A Walk Around the Block: Stoplight Secrets, Mischievous Squirrels, Manhole Mysteries & Other Stuff You See Every Day (And Know Nothing About) by Spike Carlsen, HarperOne

There's a group of two young people who walk past my apartment three or more times during my workdays from home. I've noticed them doing this since the early days of quarantine, and they haven't seemed to stray from their route. Do they get bored or are they finding new ways to see the same few blocks of Milwaukee every day? I could write an essay about this duo, and it would be a worthy research project for Spike Carlsen's new book that investigates "stuff you see every day (and know nothing about)."

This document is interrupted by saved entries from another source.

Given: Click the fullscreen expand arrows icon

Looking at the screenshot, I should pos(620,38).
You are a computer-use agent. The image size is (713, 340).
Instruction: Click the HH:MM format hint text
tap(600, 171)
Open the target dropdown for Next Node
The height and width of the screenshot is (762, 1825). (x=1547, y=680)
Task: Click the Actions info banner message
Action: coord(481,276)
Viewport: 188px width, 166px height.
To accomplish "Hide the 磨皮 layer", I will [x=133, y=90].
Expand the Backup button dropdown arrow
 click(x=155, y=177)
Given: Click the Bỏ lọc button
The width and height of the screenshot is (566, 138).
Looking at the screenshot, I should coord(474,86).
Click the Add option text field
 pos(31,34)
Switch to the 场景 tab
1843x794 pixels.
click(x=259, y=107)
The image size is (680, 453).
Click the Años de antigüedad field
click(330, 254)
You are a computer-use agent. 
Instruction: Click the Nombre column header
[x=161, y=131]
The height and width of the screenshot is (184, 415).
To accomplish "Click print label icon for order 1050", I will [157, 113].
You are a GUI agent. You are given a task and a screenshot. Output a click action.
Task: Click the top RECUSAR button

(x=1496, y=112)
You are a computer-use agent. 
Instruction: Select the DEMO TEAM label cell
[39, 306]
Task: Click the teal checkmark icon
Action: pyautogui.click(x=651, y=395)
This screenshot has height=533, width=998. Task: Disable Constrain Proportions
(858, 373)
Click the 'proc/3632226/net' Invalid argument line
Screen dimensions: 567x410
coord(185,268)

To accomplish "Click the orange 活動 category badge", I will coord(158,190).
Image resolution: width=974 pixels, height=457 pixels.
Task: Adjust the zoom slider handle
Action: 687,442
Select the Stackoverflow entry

A Walk Around the Block is a fascinating guidebook to the elements that make up our neighborhoods as much as it is a quirky catalog of the author's research process that includes shadowing his neighborhood's postal carrier and meeting up with a district traffic engineer at a Minnesotan microbrewery. The book is filled with facts about Japanese manhole covers, lists of things you should never flush, the average speed of passenger pigeons, the population numbers of squirrels, and more, all of which may come in handy next time you're watching day time quiz shows. Carlsen's new book is precisely what this new quarantined world needs to see their own routines in a new light, starting with the most simple yet invigorating act of a walk around the block. (GMC)

 

What we're reading away from work:

Leonard and Hungry Paul by Rónán HessionAs everyone around me knows because I cannot stop talking about it, I just read Leonard and Hungry Paul by Rónán Hession, a novel of such gentle loveliness that almost masks its honest truths about friendship and authenticity. The story surrounds two thirtyish fellows over the course of a few months, one just after the death of his mother and the other just before the wedding of his sister. And while the novel is a quiet one – no guns, no screams, no slammed doors – it resonates loudly in the way the friends evolve and reveal just what they have inside. One of the many enormous, if coincidental, pleasures of Leonard and Hungry Paul is that it’s the perfect antidote to the times we are living in, offering subtlety over vulgarity, intelligence over boorishness, sensitivity over indifference. Published by Porchlight friends Melville House, this is the perfect book to read now – and again."